Auschwitz Sign Stolen
In a place of horror and suffering, it was the infamous motto of Nazi cruelty. Arching over the entry to Auschwitz, a 16-foot-long iron sign said, "Work Sets You Free."
CBS News correspondent Richard Roth reports at dawn Friday, the sign was missing. It was stolen, according to Polish police, by thieves who entered Auschwitzthrough a gap in a wall overnight and cut through barbed wire to get away.
"It is unbelievable," said a spokesman for the Auschwitz Museum. "Sad, and frustrating."
A replica of the 90-pound sign was quickly bolted into place. But the theft was condemned as sacrilege by survivors of the holocaust.

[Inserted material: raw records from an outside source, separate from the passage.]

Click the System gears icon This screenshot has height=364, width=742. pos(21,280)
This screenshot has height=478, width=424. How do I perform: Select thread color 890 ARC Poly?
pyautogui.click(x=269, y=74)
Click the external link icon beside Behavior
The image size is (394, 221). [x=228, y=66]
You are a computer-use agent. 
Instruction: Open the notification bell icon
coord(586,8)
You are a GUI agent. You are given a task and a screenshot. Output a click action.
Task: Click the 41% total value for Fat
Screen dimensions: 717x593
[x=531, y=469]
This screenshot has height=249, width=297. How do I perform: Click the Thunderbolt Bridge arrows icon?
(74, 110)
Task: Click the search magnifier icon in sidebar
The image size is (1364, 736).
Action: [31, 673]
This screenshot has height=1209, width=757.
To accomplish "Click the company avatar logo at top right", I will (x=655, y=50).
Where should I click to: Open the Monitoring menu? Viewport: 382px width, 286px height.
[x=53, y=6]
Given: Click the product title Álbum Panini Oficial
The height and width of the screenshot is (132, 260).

Noah Flug, a survivor of Auschwitz, said, "when we, that have been their prisoners, shall not be more, Auschwitz is a symbol you can see there what happened."
What did happen beyond the sign - with its cynical slogan promising "freedom through work" -- was the biggest mass murder in history.
More than a million prisoners, mostly Jews, died in the Nazi death camp between 1940 and 1945. Many of them exterminated in gas chambers.
With age and weather wearing on Auschwitz, there'd just been agreement on money to preserve the memorial.
Poland's chief rabbi said whoever stole the sign has vandalized world memory.